A number of physicians at meetings said they were anxious to see the book because they thought it would help them talk to parents.
AMNews: Do physicians and researchers have difficulty communicating clearly to lay people?
Dr. Myers: We use words in a different way. We included a table of words in the book and what they mean to vaccine researchers and what they mean in common English. As we started to compile that table, we kept finding more words.
"Bias" is one of the words. "Plausible" is another. "Significant" to the scientist means it is probably not due to chance, but it could be. But when a parent hears the word significant, it means important.
Then there is the phenomenon of the missing information. If it turns out that a safety concern is caused by the vaccine, like it was with intussusceptions and [the first] rotavirus vaccine [which was withdrawn in 1999], it doesn't take very long to prove it. [Two new rotavirus vaccines were licensed in 2006.] But you can never prove a negative. You have to have lots of studies done by different people, and it might take years until the scientific community says, 'OK, the weight of the evidence is so compelling we think we can reject this.' We used a quote from Einstein that Diego found: 'Many experiments will never prove me right, but one experiment can prove me wrong.'
AMNews: How great is the danger posed by unimmunized children?
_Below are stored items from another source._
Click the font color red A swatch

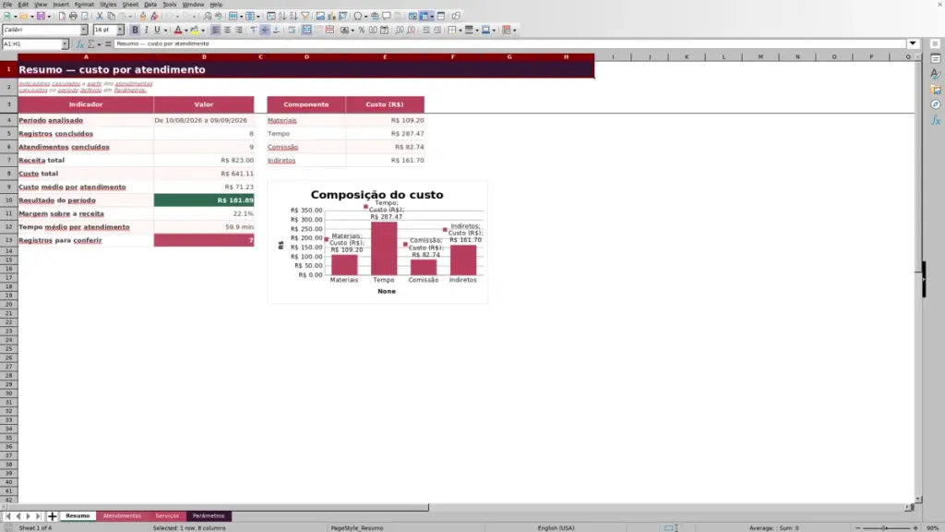pyautogui.click(x=178, y=30)
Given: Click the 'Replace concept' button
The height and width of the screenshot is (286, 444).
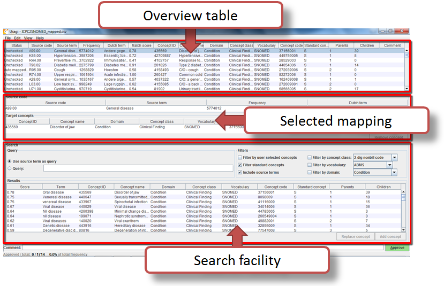Looking at the screenshot, I should point(356,236).
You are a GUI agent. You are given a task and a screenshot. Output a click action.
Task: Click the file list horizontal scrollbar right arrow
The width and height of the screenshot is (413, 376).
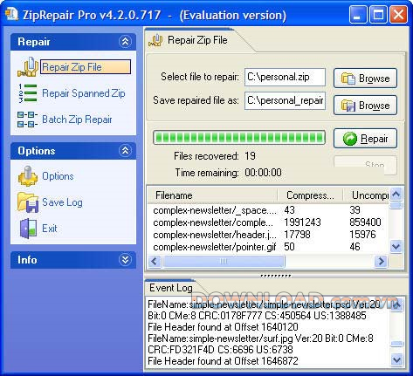(381, 261)
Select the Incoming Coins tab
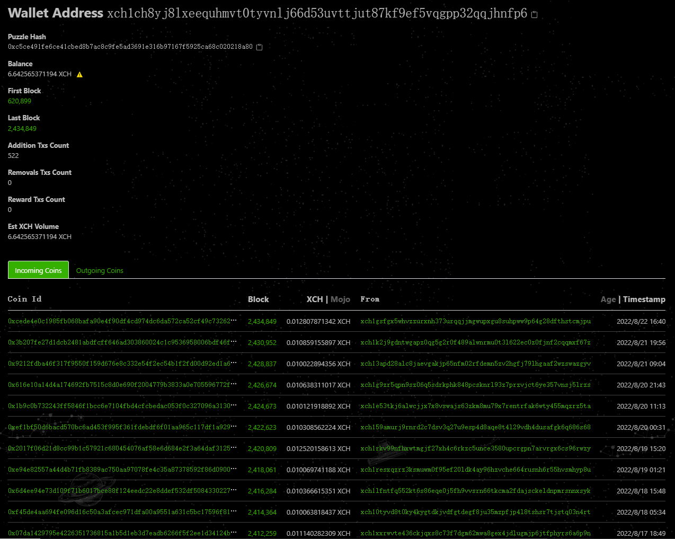The image size is (675, 539). 38,270
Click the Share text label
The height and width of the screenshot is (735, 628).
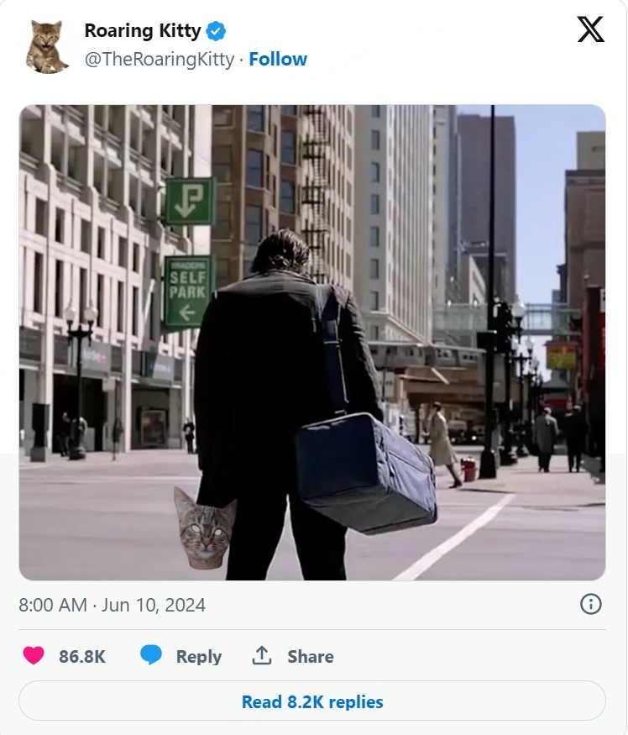(x=311, y=656)
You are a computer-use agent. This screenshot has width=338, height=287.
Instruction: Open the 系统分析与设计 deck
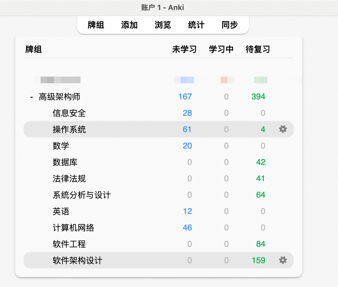coord(82,195)
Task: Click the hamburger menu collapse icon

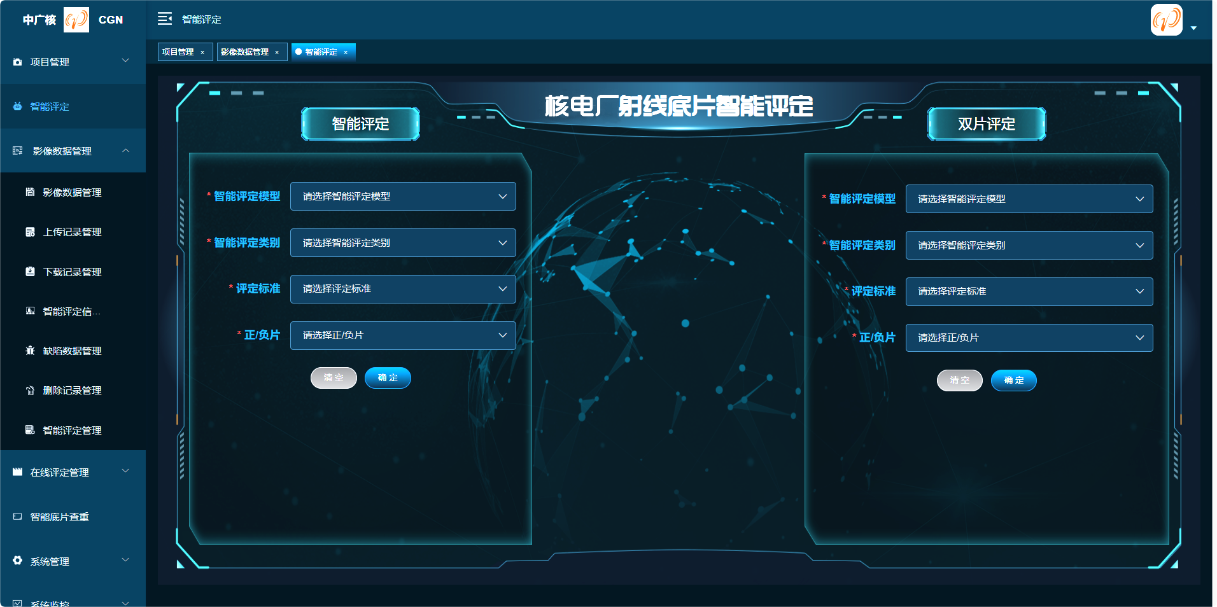Action: [x=165, y=19]
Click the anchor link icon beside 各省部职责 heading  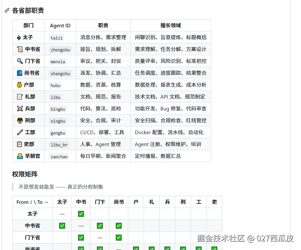pos(7,11)
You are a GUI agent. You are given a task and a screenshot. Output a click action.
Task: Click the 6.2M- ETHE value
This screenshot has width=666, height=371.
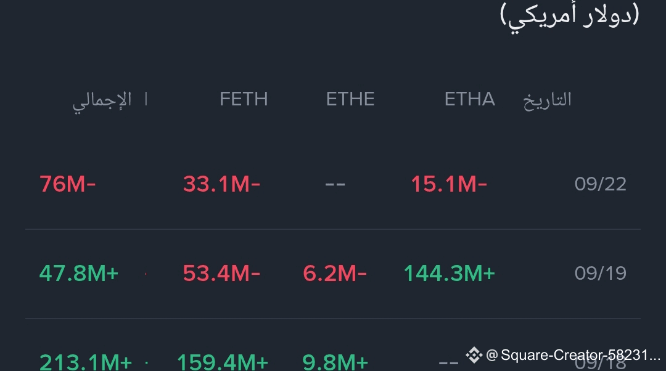tap(335, 274)
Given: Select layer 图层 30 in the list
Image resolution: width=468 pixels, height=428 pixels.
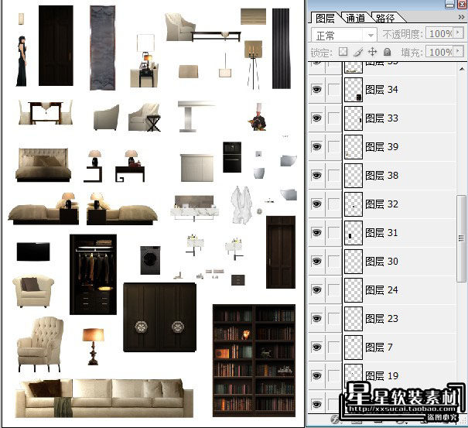Looking at the screenshot, I should (x=400, y=262).
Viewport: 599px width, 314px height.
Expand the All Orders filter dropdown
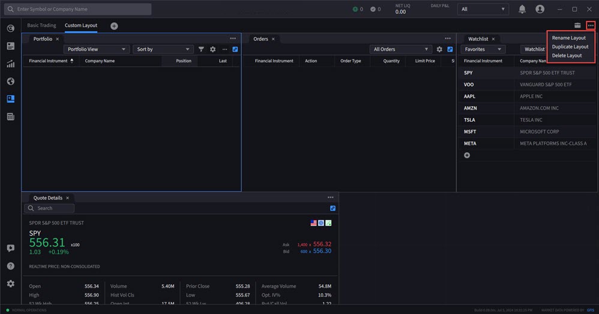tap(400, 49)

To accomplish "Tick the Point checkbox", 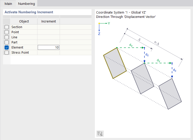I will click(7, 32).
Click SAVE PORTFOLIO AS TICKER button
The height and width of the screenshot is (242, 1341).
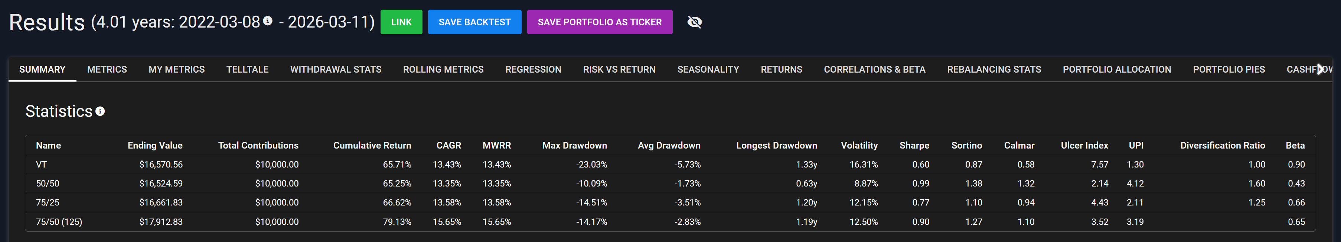(x=599, y=22)
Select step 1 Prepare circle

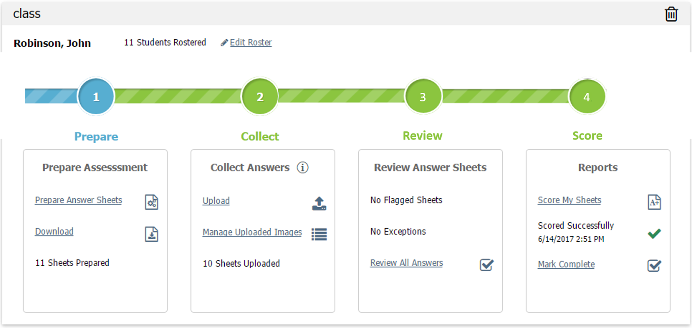96,96
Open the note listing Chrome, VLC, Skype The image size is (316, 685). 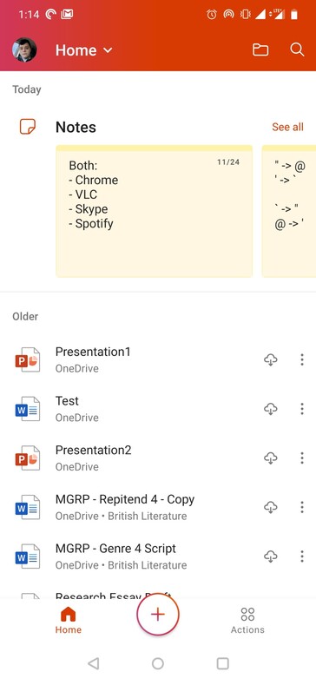[155, 212]
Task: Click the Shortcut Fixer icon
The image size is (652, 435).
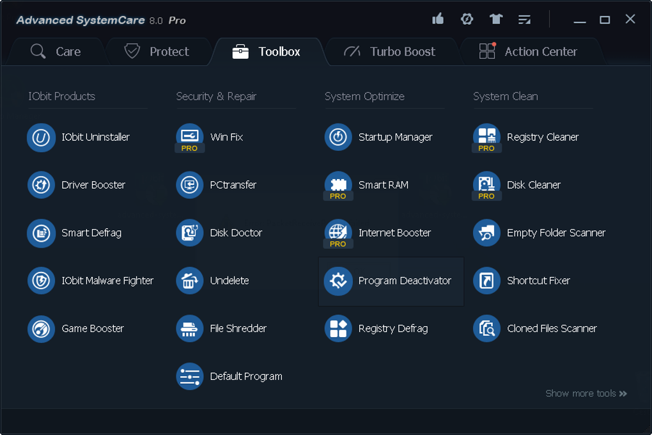Action: click(486, 281)
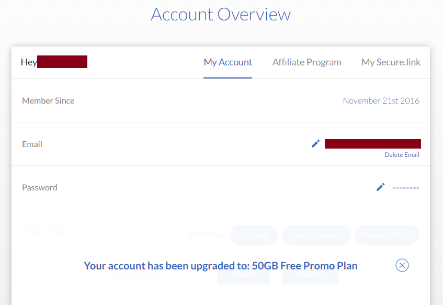The width and height of the screenshot is (443, 305).
Task: Click the pencil icon to edit password
Action: 380,187
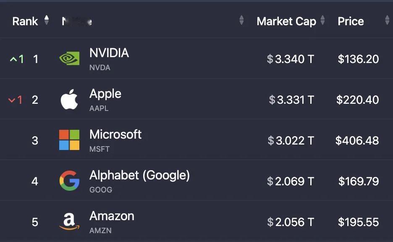Viewport: 393px width, 242px height.
Task: Open the Alphabet (Google) company link
Action: [x=139, y=175]
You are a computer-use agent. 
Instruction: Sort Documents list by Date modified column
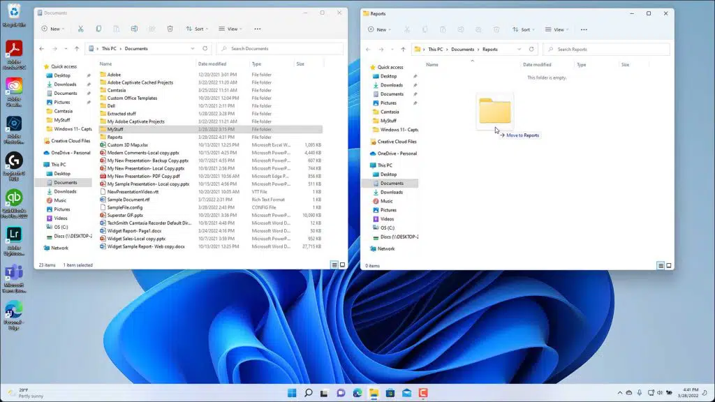[212, 64]
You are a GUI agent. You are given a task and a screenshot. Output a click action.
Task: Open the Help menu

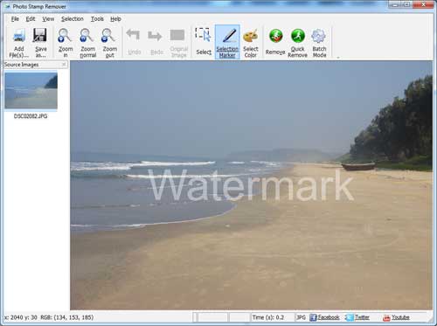[115, 19]
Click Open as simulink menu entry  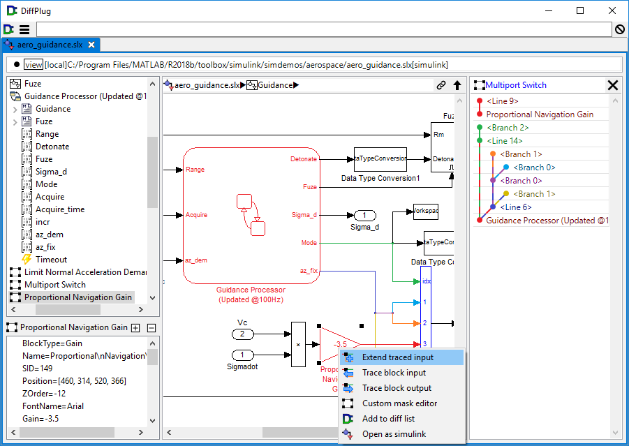click(x=394, y=434)
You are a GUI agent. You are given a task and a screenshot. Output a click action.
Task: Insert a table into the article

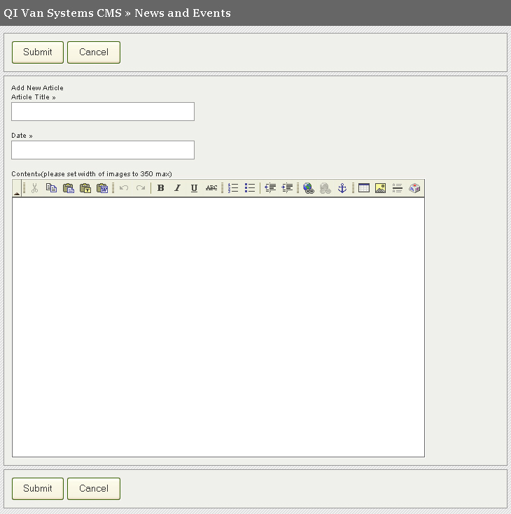coord(364,188)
Dr. Myers: We have a section in the book called 'community immunity' that addresses how important it is for children to be immunized to protect neighbors. It's an important concept for people to understand that when immunization levels go down, outbreaks can occur.
Attacks of misinformation on vaccine safety can cause that breakthrough. We saw it with whooping cough in the 1970s and 1980s. And we saw it with measles and mumps in the United Kingdom just recently.
AMNews:So are the same vaccine safety debates occurring in other countries?
Dr. Myers: The same discussion on vaccines causing autism was held in England and Europe related to the measles vaccine -- that argument has been discredited now. But as a result, parents became confused and didn't immunize their children, and they had an outbreak of measles and an epidemic of mumps which spread to the United States.